Rossen frequently revisited this theme in such screenplays as The Sea Wolf; All the King’s Men, for which he received Academy Award nominations for Best Play and Best Director; and Alexander the Great, his first attempt at handling an epic. The Hustler, which won Rossen the Writers Guild Award and an Academy Award nomination in 1961, attracted a stellar cast that included Jackie Gleason, George C. Scott, Paul Newman, and Piper Laurie and is generally considered Rossen’s most artistically successful film.

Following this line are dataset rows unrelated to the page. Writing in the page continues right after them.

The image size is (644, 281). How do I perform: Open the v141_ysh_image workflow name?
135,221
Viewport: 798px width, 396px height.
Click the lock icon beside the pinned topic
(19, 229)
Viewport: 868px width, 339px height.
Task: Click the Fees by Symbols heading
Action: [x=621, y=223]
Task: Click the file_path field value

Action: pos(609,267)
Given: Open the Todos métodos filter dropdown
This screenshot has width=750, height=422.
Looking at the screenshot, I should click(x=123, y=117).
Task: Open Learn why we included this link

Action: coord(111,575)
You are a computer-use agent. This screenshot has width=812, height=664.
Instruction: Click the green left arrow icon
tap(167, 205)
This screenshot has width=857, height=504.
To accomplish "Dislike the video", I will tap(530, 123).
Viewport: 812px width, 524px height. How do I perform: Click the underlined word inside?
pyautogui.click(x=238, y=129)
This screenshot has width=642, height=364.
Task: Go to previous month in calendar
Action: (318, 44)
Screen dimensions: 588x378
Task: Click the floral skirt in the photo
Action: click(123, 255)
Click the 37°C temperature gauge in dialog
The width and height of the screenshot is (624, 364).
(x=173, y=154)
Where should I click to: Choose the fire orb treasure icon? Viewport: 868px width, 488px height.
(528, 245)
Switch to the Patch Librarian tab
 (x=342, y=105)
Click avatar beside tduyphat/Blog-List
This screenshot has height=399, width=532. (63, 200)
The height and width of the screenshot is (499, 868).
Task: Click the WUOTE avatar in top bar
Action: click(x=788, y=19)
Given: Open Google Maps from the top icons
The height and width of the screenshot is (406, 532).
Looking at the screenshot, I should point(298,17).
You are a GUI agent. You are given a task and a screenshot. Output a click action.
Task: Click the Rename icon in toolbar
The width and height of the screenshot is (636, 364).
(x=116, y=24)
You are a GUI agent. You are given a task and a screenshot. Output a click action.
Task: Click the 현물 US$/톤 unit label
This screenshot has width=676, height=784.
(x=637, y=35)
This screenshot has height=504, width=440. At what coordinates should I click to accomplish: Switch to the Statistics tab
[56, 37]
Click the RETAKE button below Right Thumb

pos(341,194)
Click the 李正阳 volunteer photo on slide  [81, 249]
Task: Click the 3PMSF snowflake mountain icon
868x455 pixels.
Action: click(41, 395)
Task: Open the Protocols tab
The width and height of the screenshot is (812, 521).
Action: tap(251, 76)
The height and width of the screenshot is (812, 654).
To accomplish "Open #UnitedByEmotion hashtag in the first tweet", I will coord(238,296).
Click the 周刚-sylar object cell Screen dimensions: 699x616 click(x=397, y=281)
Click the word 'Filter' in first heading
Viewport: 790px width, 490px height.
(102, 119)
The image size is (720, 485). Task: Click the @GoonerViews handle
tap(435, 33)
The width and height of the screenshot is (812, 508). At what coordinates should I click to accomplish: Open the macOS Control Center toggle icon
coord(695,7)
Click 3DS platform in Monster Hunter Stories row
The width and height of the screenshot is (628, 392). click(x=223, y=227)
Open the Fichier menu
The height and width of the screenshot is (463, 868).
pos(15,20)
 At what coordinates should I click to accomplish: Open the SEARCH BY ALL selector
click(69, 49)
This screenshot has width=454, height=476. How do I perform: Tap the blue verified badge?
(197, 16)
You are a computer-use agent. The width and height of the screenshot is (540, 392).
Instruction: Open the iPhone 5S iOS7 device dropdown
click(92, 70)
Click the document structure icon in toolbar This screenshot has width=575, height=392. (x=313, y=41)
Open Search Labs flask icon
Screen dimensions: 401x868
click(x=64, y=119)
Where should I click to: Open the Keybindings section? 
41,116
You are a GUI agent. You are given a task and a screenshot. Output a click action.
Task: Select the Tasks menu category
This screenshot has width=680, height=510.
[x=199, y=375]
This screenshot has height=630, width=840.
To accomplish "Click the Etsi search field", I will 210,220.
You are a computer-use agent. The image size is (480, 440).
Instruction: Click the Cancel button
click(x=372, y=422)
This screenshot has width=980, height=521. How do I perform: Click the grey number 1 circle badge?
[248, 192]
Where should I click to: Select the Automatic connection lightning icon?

The House Un-American Activities Committee (HUAC) labeled Rossen an unfriendly witness when it held its hearings on Communist infiltration into the film industry. With this blemish on his career looming, Columbia Pictures canceled its contract with him. Rossen appeared before HUAC in June, 1951; in May, 1953, he cooperated by identifying film people who had associated with the Communist Party from a list that HUAC provided. He was not blacklisted as many of his colleagues had been, but his career never quite recovered from his brush with McCarthyism. Rossen died in 1966 following surgery for a rare skin disease.